Aside from his practice as an artist, Moffat is an influential cultural commentator and has published two books: Arts of Resistance: Poets, Portraits and Landscapes of Modern Scotland (2008) and Arts of Independence (2014). In 2005 Moffat was awarded an OBE. His work is held in significant public collections including the Scottish National Portrait Gallery, the Scottish National Gallery of Modern Art, the Arts Council of Great Britain, the University of St Andrews, the University of Edinburgh and the Yale Centre of British Art.In the first half of the twentieth century, the move from figurative painting towards impressionism and abstraction resulted in the decline of portrait painting in Scotland. Moffat, along with his friend John Bellany, contributed to the resurgence of figuration in Scottish art in the second half of the century. Whilst students at Edinburgh College of Art, Moffat and Bellany were encouraged by the then head of painting, Sir Robin Philipson HRA PRSA RSW, to rebel against the decorative principles of the older generation. Intending to challenge institutional tastes, in 1963 Moffat and Bellany mounted their paintings to the railings of Castle Terrace during the Edinburgh International Exhibition. In the following two years they displayed their work outside the buildings of the Scottish National Gallery and the Royal Scottish Academy, symbolically stating their status as outsiders to the art establishment. The pair endorsed figurative painting that portrayed a modern Scotland set within the industrial age.
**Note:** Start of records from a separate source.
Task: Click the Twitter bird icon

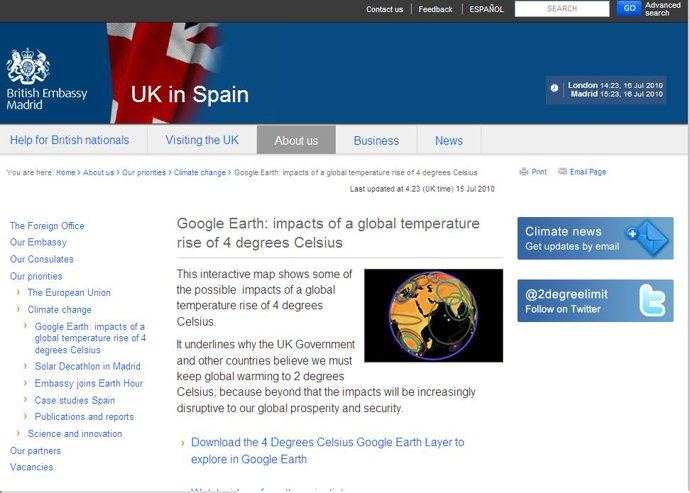Action: [650, 301]
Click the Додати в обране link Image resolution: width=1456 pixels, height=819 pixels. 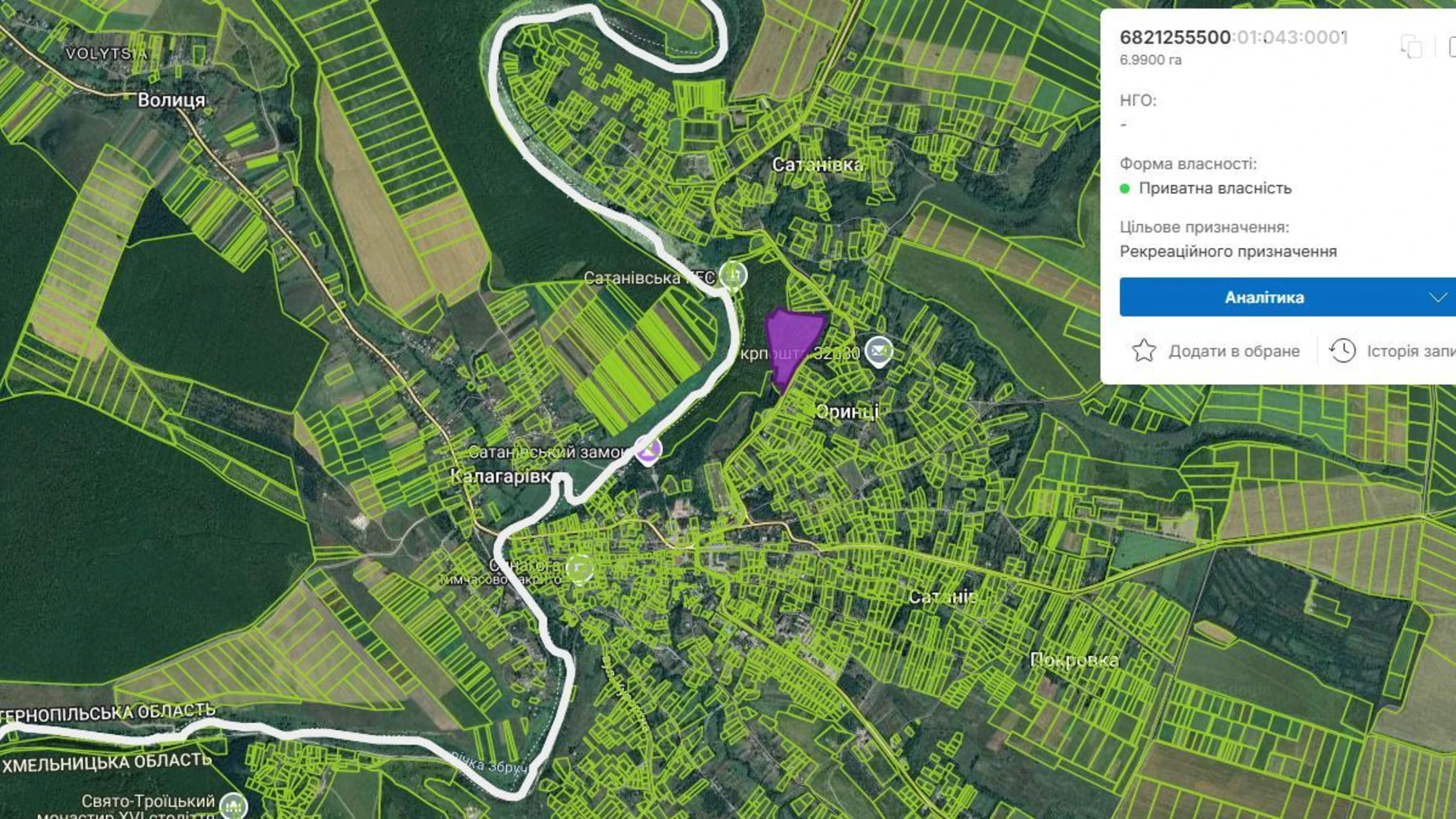pos(1233,351)
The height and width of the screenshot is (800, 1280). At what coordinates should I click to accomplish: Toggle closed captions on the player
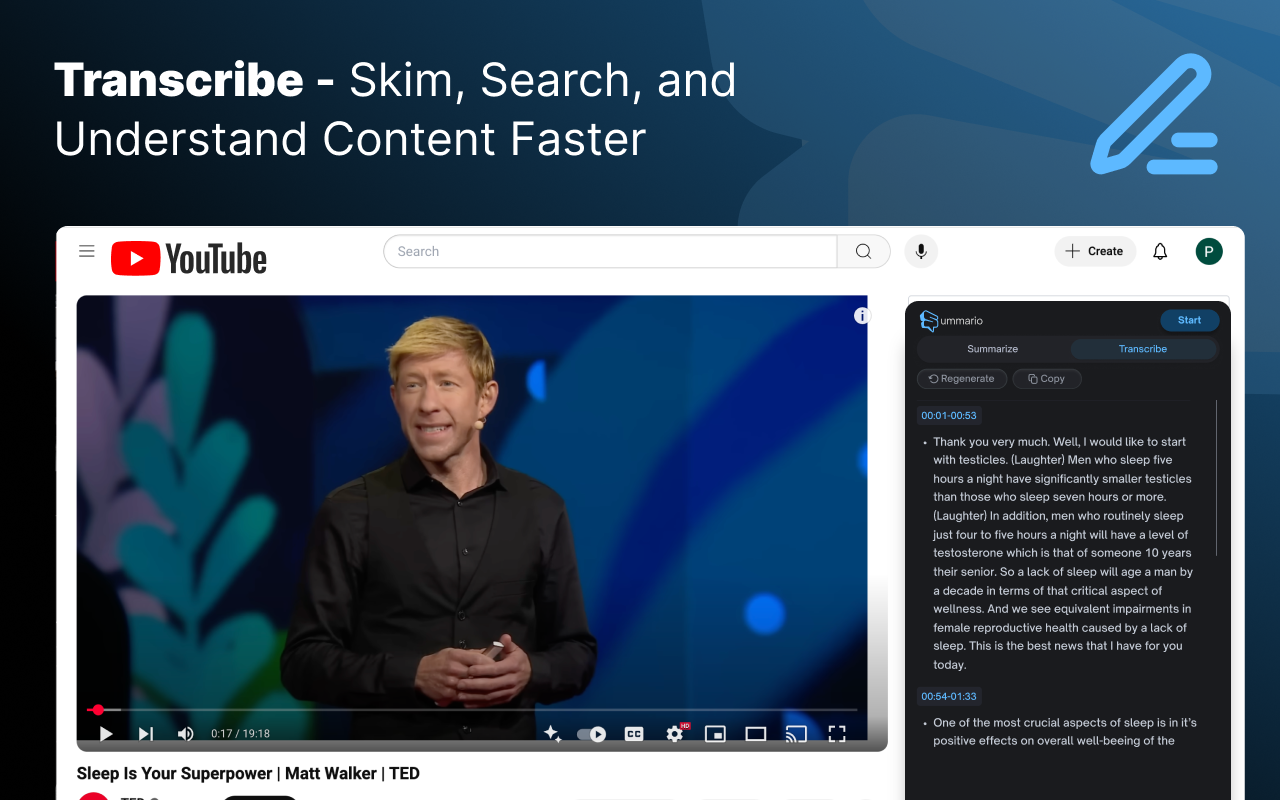634,734
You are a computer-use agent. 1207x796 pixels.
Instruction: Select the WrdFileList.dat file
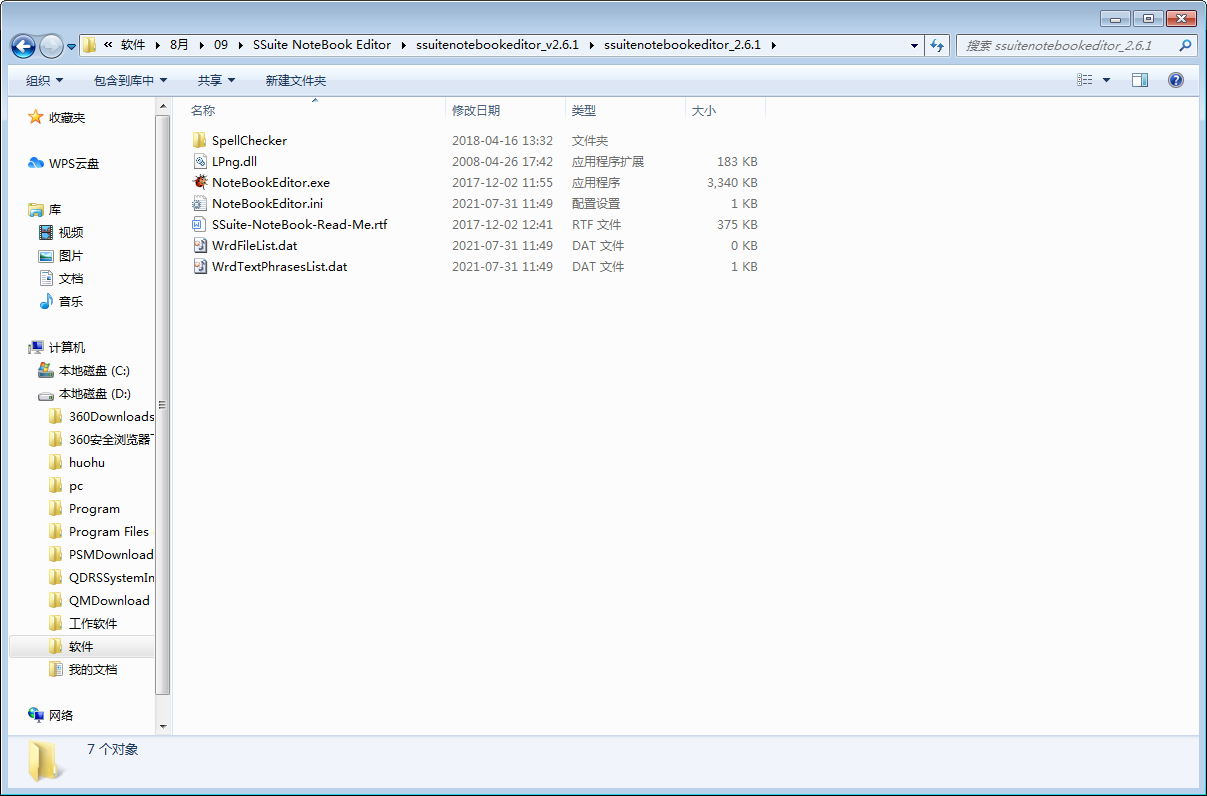click(x=254, y=245)
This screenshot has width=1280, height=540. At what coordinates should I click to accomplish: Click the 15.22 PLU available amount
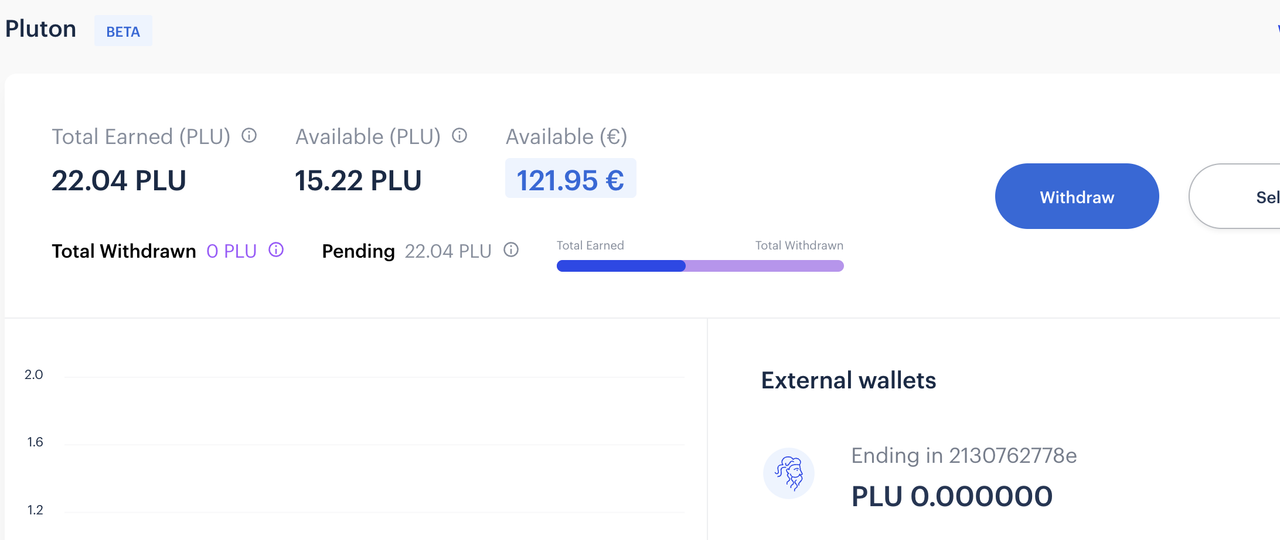(x=358, y=181)
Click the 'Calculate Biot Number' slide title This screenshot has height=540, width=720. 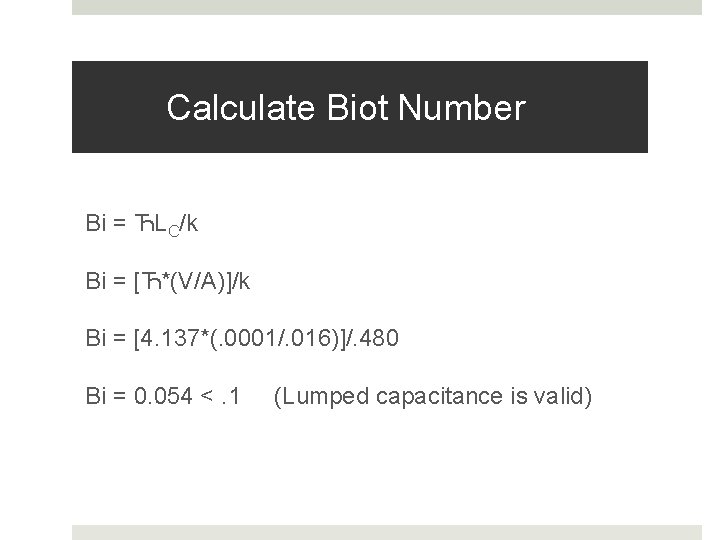(x=345, y=107)
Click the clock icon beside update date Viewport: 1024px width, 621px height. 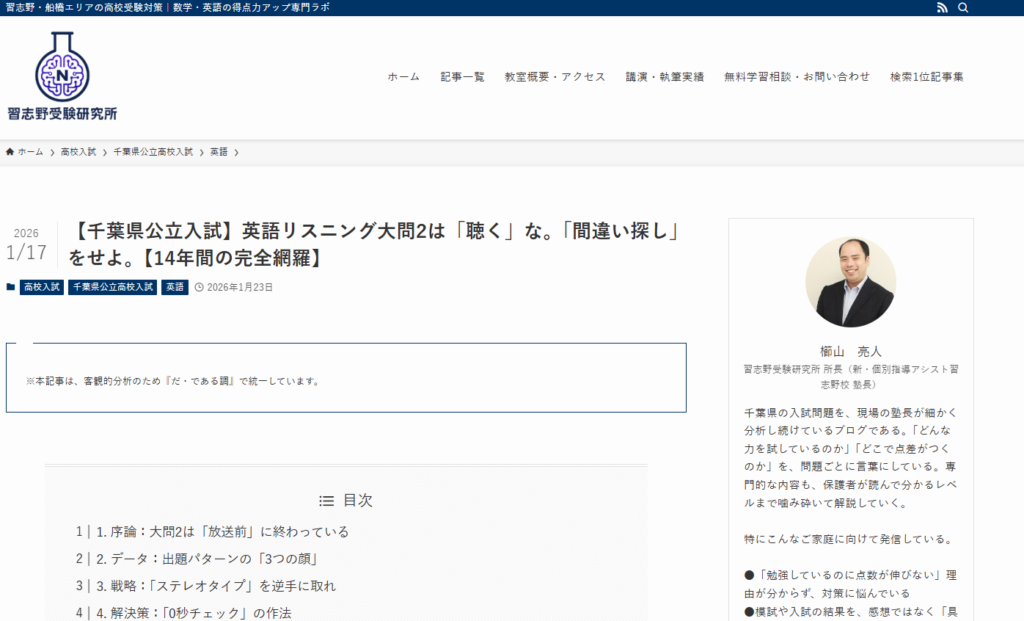[199, 287]
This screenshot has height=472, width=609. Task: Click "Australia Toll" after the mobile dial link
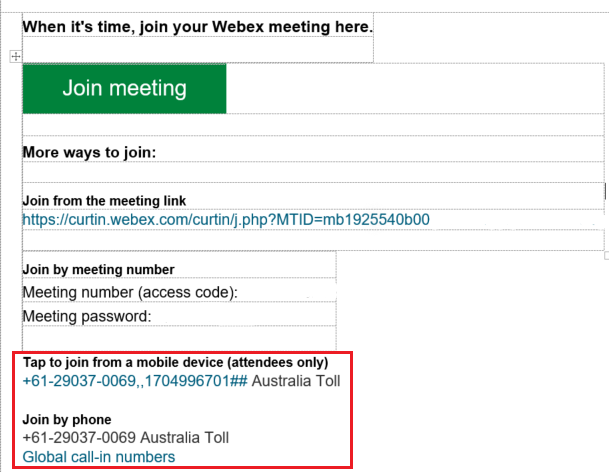coord(296,381)
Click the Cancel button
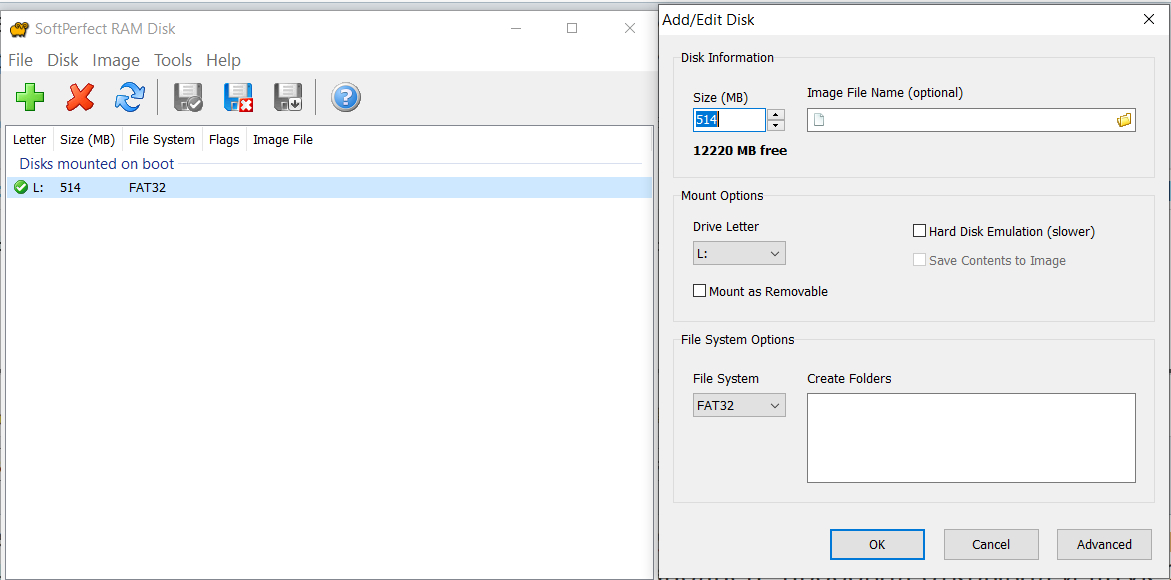1171x580 pixels. (x=991, y=544)
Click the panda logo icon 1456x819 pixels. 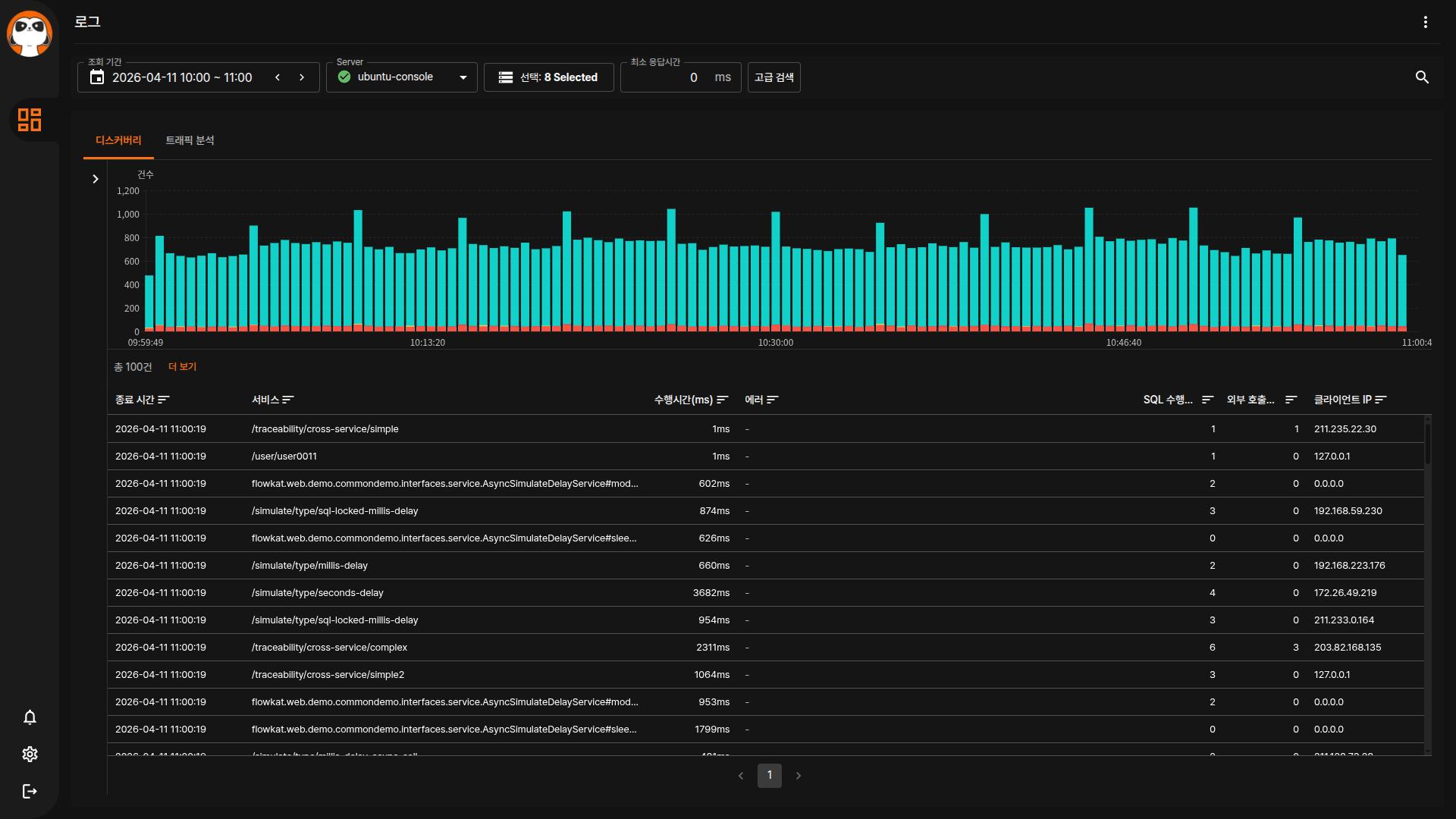[30, 34]
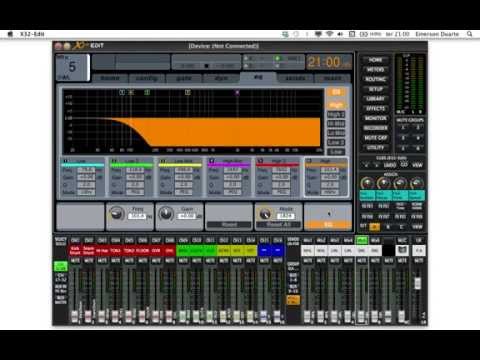Click the Reset All button
480x360 pixels.
278,225
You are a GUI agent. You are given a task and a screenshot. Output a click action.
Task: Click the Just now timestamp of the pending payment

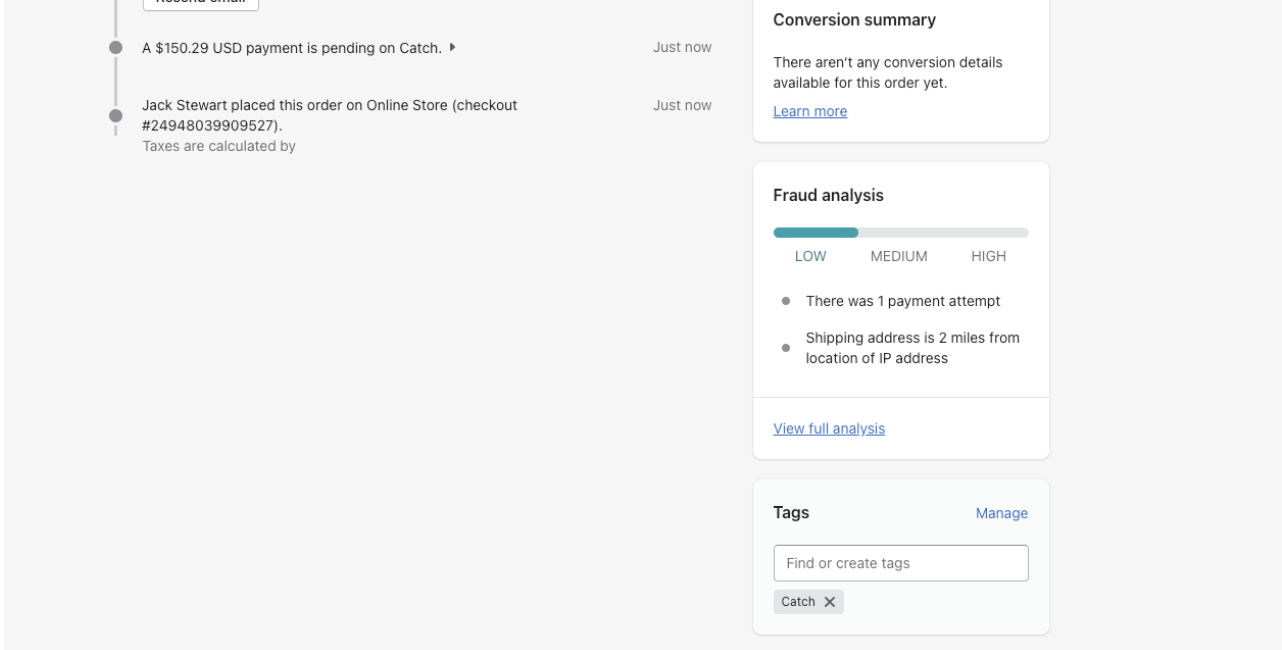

Looking abroad for influence, Moffat became interested in the German New Realists and the monumental art championed by French artist, Fernand Léger. His strongly coloured grounds and lyrical use of line show other European influences, particularly that of Matisse and Picasso. Indeed, the self-portrait featured in this exhibition is a homage to Picasso's 1901 self-portrait. These outward looking, international intentions chimed with the work of poet Hugh MacDiarmid and the Scottish Renaissance movement. MacDiarmid's call for an epic, national art in Scotland had a profound and lasting impact on Moffat who would later become the documentarian of the poet's circle which congregated in pubs on Rose Street, Edinburgh. The exhibition includes a lithograph showing poet, Sorley MacLean, with a sublime Highland landscape in the background. The portrait brings the poet into relation with the landscape to associate his voice with Scottish national identity. Moffat has stated, 'the fact that I am a figurative painter stems from my socio-political views. However, I hope that my representations of the visible are related directly to my experiences as an individual, and not to any political programme.' Although many of the sitters in Moffat's portraits are significant cultural figures, they are often also friends and colleagues.